▶ [Travail demandé]
1. Répondez à ces questions d'après l'extrait sur les pesticides en Charente-Maritime :
(a) Quel âge a le fils de Franck Rinchet-Girollet ?
(b) Combien de pesticides le capteur de la qualité de l'air a-t-il relevés en 2021 ?
(c) Sur combien d'enfants portaient les analyses toxicologiques publiées par l'Association ?
2. Reproduisez fidèlement le passage de l'extrait sur les pesticides en Charente-Maritime qui commence par les mots contenant « Europeans’ Stories vous » et s'achève sur « ces dernières années. ».
3. Prolongez l'extrait sur les pesticides en Charente-Maritime à partir de sa dernière phrase.

Elle y a renoncé récemment, sous la pression des agriculteurs et des lobbies de l’agrochimie.
Europeans’ Stories vous emmène en Charente-Maritime, à l’Ouest de la France. Ce département abrite une vaste plaine céréalière très consommatrice de pesticides.
Les habitants de plusieurs communes de la région ont tiré la sonnette d’alarme : les cas de cancers d’enfants, dont plusieurs sont morts, se sont multipliés ces dernières années.
Une situation qui a tout lieu d’inquiéter Franck Rinchet-Girollet.
Son fils de 7 ans est en rémission d’un cancer des os, diagnostiqué il y a 5 ans.
Cet ancien chauffeur de bus, aujourd’hui attaché parlementaire, est le Co-Président de l’association Avenir Santé Environnement créée par des riverains qui, comme lui, se battent pour déterminer la cause des cancers de leurs enfants.
« Le capteur de la qualité de l'air de référence dans la zone a relevé en 2019, 33 pesticides, en 2021, 41 pesticides, et le record de France d’herbicides. », indique-t-il.
En octobre dernier, l’Association a publié les résultats d’analyses toxicologiques faites sur 72 enfants de 6 communes de l’agglomération.
« Quatorze molécules de pesticides ont été retrouvées dans les urines des enfants et 45 dans les cheveux. Parmi elles, on a trouvé un certain nombre de molécules interdites », souligne Franck Rinchet-Girollet.

(Données d'ancrage par coordonnées de pixels)
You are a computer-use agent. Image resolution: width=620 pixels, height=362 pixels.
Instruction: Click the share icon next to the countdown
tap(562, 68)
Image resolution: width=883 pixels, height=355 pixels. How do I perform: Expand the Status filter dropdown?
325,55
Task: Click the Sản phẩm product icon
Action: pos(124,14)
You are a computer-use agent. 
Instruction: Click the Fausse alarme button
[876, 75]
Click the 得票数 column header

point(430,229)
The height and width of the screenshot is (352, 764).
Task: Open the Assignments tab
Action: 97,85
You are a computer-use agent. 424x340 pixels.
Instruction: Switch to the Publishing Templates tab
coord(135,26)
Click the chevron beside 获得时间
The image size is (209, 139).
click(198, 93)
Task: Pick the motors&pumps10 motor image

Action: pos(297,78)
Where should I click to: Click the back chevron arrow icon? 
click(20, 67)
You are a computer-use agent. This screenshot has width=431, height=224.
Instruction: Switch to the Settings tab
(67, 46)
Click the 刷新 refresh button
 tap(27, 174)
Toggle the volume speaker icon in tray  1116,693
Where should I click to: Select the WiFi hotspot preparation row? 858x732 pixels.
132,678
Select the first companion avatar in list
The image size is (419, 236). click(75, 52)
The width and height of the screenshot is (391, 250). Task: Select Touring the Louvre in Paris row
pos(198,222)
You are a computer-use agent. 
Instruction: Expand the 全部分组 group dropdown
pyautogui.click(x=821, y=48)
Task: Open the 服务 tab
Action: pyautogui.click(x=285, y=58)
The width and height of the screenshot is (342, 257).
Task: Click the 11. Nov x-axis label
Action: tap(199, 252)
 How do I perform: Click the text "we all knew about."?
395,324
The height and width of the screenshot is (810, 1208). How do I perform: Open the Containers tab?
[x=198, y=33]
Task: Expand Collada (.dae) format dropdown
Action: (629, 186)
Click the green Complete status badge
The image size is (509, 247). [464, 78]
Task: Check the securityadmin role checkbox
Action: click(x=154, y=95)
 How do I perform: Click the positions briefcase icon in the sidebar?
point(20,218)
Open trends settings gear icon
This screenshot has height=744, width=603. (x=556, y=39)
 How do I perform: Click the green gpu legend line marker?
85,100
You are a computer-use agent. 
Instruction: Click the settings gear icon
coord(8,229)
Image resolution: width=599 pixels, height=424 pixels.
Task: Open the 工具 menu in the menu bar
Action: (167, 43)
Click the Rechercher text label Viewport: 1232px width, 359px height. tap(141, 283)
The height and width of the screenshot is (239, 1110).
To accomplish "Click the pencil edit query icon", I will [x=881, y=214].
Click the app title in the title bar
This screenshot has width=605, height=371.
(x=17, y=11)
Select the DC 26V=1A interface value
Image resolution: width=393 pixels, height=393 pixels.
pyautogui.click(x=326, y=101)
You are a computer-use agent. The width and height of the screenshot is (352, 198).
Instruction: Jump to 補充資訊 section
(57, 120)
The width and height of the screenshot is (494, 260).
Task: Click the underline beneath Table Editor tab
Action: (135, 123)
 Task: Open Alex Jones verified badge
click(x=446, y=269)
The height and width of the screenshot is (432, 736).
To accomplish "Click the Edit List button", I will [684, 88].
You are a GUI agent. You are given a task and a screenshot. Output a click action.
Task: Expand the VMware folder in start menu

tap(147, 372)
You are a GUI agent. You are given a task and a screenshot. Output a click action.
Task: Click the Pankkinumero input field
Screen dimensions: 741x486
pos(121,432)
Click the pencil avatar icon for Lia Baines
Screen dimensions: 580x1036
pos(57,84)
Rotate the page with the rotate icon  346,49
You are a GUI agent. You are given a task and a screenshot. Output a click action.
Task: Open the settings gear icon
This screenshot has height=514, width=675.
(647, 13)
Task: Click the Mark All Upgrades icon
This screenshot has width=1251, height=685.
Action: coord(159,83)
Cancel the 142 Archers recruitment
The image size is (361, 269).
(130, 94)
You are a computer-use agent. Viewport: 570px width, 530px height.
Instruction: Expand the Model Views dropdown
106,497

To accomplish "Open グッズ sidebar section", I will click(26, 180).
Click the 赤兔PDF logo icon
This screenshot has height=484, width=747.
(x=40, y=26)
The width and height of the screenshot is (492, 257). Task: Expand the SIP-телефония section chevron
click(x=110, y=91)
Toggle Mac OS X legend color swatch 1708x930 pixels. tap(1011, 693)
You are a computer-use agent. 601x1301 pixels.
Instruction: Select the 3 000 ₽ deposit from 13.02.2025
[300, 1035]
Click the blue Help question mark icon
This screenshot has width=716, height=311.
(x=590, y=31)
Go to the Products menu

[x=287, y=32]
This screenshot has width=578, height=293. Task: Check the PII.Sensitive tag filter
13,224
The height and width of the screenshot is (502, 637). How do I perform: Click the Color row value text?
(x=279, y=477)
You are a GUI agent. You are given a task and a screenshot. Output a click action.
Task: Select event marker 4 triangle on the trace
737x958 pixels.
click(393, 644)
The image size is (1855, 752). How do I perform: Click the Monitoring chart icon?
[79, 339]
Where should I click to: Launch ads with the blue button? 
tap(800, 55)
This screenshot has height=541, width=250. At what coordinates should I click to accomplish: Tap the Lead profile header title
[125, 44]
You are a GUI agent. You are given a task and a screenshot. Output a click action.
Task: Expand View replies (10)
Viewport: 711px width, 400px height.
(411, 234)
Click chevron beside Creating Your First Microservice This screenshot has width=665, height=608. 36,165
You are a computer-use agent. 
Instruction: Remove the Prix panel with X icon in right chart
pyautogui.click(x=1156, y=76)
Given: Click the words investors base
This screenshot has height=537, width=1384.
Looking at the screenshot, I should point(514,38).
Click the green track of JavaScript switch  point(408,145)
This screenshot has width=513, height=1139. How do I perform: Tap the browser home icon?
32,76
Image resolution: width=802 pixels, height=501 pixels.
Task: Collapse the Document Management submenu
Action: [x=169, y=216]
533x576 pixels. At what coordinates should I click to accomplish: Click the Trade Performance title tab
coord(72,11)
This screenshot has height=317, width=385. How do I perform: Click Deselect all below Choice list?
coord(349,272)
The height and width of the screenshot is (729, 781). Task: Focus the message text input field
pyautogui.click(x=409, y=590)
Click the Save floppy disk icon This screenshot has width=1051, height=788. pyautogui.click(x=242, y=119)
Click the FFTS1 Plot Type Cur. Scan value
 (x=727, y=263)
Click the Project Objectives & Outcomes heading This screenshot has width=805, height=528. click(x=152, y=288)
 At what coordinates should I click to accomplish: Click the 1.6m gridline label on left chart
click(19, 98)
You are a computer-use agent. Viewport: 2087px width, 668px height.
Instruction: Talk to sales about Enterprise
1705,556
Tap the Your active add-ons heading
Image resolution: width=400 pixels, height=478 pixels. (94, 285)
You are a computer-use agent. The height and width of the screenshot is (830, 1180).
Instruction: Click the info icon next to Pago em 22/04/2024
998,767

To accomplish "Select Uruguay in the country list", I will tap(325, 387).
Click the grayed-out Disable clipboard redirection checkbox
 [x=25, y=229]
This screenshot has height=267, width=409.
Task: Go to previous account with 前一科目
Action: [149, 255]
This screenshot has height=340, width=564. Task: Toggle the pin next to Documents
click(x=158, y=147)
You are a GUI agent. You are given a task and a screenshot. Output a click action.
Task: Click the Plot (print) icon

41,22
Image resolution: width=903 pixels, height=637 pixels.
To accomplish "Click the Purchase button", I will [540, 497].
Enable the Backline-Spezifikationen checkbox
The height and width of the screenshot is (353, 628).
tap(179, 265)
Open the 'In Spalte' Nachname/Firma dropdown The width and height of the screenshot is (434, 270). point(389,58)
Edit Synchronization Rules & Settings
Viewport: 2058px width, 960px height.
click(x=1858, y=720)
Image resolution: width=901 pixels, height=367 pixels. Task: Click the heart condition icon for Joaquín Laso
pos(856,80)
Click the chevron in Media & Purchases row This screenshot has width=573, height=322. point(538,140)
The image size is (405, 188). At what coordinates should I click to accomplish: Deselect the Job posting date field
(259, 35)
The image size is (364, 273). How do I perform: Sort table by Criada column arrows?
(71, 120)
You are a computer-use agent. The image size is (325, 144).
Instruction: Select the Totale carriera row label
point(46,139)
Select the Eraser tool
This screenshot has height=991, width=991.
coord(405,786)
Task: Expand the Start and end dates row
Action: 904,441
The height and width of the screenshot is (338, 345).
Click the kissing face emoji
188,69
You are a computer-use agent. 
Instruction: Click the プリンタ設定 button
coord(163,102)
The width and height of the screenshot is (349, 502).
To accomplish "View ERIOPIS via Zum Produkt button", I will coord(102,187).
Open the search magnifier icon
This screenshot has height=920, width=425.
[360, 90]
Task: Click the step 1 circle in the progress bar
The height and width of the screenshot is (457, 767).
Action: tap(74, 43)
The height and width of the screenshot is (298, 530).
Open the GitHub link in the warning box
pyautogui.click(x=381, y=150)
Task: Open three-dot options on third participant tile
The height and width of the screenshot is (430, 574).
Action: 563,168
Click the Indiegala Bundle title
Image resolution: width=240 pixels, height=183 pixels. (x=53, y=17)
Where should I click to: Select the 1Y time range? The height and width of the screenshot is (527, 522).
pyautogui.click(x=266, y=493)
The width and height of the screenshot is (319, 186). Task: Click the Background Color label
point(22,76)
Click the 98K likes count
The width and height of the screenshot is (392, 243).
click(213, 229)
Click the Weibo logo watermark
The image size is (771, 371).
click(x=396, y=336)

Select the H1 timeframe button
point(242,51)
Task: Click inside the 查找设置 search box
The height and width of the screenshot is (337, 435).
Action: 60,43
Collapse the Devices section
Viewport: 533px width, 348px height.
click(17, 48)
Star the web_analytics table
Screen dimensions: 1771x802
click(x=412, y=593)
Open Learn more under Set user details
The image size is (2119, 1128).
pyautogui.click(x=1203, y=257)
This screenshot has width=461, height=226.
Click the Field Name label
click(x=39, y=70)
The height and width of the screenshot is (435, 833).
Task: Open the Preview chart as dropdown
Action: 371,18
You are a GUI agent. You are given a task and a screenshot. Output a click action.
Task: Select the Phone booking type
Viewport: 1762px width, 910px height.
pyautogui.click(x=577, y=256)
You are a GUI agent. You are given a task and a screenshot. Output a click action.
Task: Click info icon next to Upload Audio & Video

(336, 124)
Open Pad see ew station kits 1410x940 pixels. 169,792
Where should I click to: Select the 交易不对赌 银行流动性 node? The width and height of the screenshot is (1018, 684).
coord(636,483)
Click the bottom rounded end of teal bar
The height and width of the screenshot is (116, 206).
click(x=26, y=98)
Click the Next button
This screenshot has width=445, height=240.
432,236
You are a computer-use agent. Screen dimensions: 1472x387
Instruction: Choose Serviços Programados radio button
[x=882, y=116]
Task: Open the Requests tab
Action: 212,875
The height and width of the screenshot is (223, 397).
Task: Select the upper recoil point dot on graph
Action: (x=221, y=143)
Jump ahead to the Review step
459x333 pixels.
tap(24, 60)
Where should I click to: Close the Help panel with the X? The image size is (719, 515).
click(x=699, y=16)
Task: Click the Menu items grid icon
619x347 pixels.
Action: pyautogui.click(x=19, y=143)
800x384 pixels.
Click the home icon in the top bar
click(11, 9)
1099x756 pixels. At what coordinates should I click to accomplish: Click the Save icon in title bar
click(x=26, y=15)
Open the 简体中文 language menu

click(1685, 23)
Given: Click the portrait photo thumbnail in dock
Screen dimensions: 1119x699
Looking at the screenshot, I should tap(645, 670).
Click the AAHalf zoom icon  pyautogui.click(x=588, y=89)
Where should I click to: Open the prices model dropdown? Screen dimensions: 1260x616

▶ [Réponses rédigées]
1.
(a) 7 ans.
(b) 41 pesticides.
(c) 72 enfants.

2.
Europeans’ Stories vous emmène en Charente-Maritime, à l’Ouest de la France. Ce département abrite une vaste plaine céréalière très consommatrice de pesticides.
Les habitants de plusieurs communes de la région ont tiré la sonnette d’alarme : les cas de cancers d’enfants, dont plusieurs sont morts, se sont multipliés ces dernières années.

3.
« Comment se fait-il que des molécules interdites, cancérigènes, soient encore présentes, et qu'on continue à donner des autorisations de mise sur le marché de produits encore potentiellement perturbateurs endocriniens, cancérigènes ? Les autorisations de mise sur le marché des produits dépendent du niveau européen en premier lieu. Et on voit que des molécules autorisées se révèlent être ou des cancérogènes probables ou des produits mutagènes reprotoxiques. »
Il exhorte l’Union Européenne à accompagner d’urgence le secteur agricole pour permettre une sortie des pesticides de synthèse.
« Plus on avancera dans le temps, plus on aura de cas de cancers pédiatriques. Notre fils est en rémission, mais on vivra toujours avec une épée de Damoclès au-dessus de la tête. Nous voulons sensibiliser les décideurs nationaux et européens. Je ne souhaite à personne de vivre l’enfer que nous avons vécu avec notre fils. Mais je me dis que s'ils l'avaient vécu, ils changeraient peut-être les politiques qu’ils mettent en place. »
L’Union européenne peut-elle mieux protéger ses citoyens des effets toxiques des pesticides ?
« La législation européenne sur les pesticides est l'une des meilleures au monde, mais elle n'est pas correctement mise en œuvre » constate de son côté Martin Dermine, directeur exécutif du réseau PAN Europe, qui milite pour une Europe sans pesticides.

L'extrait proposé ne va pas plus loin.